Shared means: if this breaks silently, other things break silently with it. Models, utilities, auth, data loaders, anything multiple routes or components depend on — these get tests. A regression in shared code is a silent regression everywhere downstream.
Not shared means: if this breaks, nothing else breaks with it. A single-surface UI component that only renders on one page. A CSS module. Copy changes. Colors, spacing, banner text. These don’t get tests. A test for a contained UI element adds maintenance surface with no meaningful regression protection.
The rule goes in CLAUDE.md so it applies to every session without being re-explained. The agent reads it at session start and applies it to every task it writes. The VALIDATE block in a shared-code task includes a test requirement. The VALIDATE block in a cosmetic task doesn’t.
What production actually teaches
The failures that matter are not the ones your tests catch. They’re the ones your tests didn’t catch — and why.
The pattern is consistent across production failures: tests were written against clean, well-formed fixtures. Production data was not clean. Features passed testing and failed for real users.

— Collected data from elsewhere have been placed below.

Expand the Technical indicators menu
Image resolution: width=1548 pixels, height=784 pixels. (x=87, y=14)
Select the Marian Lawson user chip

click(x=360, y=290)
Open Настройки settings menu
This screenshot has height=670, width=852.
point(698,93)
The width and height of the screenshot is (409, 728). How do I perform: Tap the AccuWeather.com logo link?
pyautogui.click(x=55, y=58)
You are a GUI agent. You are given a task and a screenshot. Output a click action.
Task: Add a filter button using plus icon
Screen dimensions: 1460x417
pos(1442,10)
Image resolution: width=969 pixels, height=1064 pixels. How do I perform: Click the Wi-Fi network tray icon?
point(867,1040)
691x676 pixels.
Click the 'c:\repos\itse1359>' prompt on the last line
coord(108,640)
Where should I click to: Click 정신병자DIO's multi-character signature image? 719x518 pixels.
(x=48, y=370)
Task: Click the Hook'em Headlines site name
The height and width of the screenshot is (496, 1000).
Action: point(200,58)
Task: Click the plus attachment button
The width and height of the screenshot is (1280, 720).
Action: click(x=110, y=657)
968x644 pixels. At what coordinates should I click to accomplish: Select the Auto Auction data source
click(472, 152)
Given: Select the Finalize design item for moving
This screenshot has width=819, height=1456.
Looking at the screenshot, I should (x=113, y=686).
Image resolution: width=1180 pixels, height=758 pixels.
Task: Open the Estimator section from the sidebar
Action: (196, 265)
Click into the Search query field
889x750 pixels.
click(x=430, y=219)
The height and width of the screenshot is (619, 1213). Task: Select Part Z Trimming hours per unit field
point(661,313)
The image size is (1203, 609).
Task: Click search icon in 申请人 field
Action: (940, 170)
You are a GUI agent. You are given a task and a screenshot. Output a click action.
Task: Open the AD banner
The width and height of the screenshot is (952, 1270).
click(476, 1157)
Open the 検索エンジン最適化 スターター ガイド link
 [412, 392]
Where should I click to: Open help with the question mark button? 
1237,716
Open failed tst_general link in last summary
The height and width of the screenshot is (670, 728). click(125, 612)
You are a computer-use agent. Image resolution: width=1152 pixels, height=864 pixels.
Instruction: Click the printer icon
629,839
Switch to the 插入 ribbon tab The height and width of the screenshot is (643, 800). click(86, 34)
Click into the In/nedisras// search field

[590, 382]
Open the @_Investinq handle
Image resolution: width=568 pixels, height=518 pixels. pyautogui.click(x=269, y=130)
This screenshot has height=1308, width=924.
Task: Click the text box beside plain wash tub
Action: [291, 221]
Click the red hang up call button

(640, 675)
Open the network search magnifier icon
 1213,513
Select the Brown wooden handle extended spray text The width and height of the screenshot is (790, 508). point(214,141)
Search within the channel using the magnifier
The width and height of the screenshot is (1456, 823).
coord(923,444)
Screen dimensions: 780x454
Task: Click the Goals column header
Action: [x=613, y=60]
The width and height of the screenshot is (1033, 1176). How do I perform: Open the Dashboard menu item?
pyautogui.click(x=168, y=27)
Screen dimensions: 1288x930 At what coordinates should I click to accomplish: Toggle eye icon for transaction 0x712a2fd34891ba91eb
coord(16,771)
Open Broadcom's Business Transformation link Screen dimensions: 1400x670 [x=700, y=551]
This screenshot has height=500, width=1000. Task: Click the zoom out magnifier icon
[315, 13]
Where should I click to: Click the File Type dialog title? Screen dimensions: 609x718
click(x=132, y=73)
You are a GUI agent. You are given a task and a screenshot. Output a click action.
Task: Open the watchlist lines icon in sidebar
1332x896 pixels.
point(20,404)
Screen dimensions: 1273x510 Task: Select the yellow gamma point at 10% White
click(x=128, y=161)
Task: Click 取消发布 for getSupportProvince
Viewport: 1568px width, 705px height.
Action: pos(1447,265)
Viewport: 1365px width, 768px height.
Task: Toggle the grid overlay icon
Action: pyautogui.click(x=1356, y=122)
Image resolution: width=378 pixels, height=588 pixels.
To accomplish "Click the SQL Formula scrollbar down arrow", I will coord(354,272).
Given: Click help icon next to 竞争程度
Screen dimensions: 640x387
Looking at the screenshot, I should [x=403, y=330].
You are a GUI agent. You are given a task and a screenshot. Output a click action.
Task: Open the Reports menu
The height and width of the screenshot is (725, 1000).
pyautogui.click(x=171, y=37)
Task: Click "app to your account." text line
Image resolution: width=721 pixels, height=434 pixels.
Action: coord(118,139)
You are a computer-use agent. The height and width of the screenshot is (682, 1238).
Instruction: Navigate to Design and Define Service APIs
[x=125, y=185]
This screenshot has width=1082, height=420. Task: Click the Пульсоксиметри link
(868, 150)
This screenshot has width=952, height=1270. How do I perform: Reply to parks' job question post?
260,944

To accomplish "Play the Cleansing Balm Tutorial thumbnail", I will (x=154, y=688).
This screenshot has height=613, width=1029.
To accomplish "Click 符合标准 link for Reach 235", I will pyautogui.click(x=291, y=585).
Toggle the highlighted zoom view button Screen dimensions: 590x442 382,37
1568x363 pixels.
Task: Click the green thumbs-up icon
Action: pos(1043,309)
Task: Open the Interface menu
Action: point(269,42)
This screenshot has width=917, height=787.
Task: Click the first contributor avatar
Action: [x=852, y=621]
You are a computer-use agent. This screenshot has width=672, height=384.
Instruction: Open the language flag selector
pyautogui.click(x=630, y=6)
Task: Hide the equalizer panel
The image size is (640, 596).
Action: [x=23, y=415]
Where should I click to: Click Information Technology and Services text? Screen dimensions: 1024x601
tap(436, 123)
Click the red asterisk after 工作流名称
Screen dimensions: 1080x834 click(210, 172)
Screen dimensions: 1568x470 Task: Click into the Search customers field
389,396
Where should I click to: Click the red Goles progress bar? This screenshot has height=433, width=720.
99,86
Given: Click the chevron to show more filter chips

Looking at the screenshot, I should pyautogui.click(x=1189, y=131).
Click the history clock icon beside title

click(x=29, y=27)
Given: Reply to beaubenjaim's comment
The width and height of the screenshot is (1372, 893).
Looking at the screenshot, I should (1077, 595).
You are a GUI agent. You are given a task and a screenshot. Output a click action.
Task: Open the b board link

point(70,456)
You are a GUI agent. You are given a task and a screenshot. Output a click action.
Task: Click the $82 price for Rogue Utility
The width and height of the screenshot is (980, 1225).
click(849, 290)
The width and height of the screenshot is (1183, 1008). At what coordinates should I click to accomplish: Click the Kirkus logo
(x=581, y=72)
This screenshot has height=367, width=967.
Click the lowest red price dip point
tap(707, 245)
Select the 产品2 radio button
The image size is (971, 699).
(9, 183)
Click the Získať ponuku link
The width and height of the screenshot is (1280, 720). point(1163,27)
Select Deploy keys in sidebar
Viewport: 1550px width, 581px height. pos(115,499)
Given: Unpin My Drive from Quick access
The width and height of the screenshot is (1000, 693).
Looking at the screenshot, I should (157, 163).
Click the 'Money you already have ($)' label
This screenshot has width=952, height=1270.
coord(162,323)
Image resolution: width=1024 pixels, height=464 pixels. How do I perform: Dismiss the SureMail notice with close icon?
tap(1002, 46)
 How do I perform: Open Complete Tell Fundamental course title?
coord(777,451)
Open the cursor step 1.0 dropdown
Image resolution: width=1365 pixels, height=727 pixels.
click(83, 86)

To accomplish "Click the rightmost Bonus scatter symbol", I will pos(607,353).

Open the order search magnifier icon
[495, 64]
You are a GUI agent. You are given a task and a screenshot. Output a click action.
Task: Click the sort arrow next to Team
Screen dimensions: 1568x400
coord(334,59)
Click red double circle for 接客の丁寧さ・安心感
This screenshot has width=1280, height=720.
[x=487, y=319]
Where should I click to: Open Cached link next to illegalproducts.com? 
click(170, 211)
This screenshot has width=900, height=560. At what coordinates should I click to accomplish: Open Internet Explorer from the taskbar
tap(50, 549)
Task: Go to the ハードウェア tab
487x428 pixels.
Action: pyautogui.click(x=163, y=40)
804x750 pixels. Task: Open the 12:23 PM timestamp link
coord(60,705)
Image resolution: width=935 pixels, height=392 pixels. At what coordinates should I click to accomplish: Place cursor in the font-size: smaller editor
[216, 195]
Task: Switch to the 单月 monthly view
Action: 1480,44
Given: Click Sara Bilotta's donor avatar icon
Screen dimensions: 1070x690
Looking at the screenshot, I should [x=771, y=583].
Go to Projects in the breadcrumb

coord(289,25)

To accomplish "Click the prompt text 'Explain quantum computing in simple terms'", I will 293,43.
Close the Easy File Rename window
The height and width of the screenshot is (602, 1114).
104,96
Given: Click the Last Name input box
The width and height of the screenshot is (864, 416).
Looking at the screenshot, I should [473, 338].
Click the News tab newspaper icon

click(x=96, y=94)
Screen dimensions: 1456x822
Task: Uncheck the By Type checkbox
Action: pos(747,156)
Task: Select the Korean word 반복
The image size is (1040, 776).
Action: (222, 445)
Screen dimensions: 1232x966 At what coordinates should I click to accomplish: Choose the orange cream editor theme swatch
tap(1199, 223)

Build on fields that actually exist in production, not just in the docs. API documentation says a field exists. Test fixtures use that field. The feature ships. In production, the field returns null for the majority of real users — either because the API removed it for newer accounts, or because the docs described an edge case, or because the fixture was invented. The feature renders nothing. No error, no fallback — just silence. Before building on any data field from an external source, verify it exists in real production data across a representative sample.
Never ask an LLM to do deterministic calculations. If your prompt asks an AI to compute averages, format numerical comparisons, or assemble data grids — the same input will not always produce the same output. The model rounds differently across runs, occasionally drops items, makes different formatting choices. The test passes on the fixture. In production, the output flickers. Users notice. The fix: if a function has a single correct answer given a fixed input, it belongs in code, not in a prompt. The test for this is simple — can I write an assertion that always passes? If yes, deterministic logic, write it in code. If no, AI judgment, prompts are fine.
Test messy first, perfection second. Every test suite needs production-shape fixtures before it needs happy-path fixtures. Null fields. Empty arrays. Missing optional keys. Stale timestamps. Mixed types. Failed pipeline runs. First run with no history. These are the shapes that real data takes. If you only have time for five fixtures, make them: (1) null data, (2) stale data, (3) mixed freshness, (4) failed run, (5) first run with no history. The happy path is fixture six.
Your judgment is the overall test
This is the most important thing in this post, and the most consistently skipped.
YOLO’ing code with AI doesn’t fail slowly. It fails fast — not because the test suite goes red, but because you stop understanding what you’ve built. You hand tasks to Cursor, the output looks right, CI passes, you ship. Three builds later, something breaks and you don’t know where to look because you never actually read what Cursor produced.
A green test suite does not mean you understand your codebase. Tests validate that specific behaviors haven’t regressed. They don’t tell you whether the overall system makes sense, whether a function is doing something subtly wrong, whether a data flow has an assumption baked in that will break under a different production condition.
Your judgment — looking at code, reading diffs, understanding what a function actually does and not just that it exists — is the overall test. A developer who reads every PR, owns every diff, and can explain what each piece of the system does is more protected than one with 90% coverage who can’t locate the source of a production bug.
The review loop exists for this reason. Claude Code reviewing Cursor’s output after every task isn’t bureaucracy — it’s how you stay inside the codebase you’re building. The codebase you reviewed task by task is yours. You know where things are, why decisions were made, what the edge cases are. The codebase you handed to Cursor and came back to when it was “done” belongs to the AI. You’re a stranger in it.
Tests are a safety net. Understanding is the foundation. You need both, but if you have to choose what to prioritize, prioritize knowing your app.
In the repo: TESTING-LEARNINGS.md is pre-populated with a failure register template. Run this after any production incident or unexpected failure:
Read
TESTING-LEARNINGS.md. I just had a failure where [describe what happened]. Walk me through which learning category this falls into, what the root cause was at the test layer, and what one test would have caught it before it reached production.
When you’re not sure whether to write a test:
I’m about to change [describe the code]. Ask me the three shared-code questions: does this touch code multiple things depend on, would a silent regression here break other things silently, and has something like this failed in production before? Based on my answers, tell me whether this needs a test and what it should validate.